Expensify
[$250] Secondary login sends two magic codes for validation - causes login/rejection loop
OG issue in E/E
- https://github.com/Expensify/Expensify/issues/445252
Action Performed:
Log into account Add secondary login Enter Magic code for existing account to allow secondary email to be added Send magic code to verify secondary email
Expected Result:
Secondary email is sent a single magic code for verification
Actual Result:
Secondary email is sent a magic code for verification and then immediately sent an additional magic code seconds later.

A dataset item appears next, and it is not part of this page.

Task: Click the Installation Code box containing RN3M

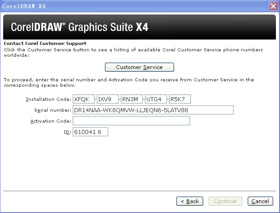Action: tap(131, 99)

In practice, this means that by the time the user has entered the first magic code, it has been invalidated with a new magic code. If they don't realise this and they click to verify again, that code invalidates the previous code, and this can keep going.
Workaround:
The user must wait until they get the second email, and then use only that code. But no one realises this. It explains why so many customers report that their code doesn't work when adding secondary login.
Platform:
Expensify Classic - not New Expensify
- Logs: Add secondary login / Secondary verification email / Magic Code email
- Notes/Photos/Videos: Above
- Is this issue reproducible in staging, production or both? Prod
Internal only, do not post to External repos
N/A this came via setting up a customer training session with demo data.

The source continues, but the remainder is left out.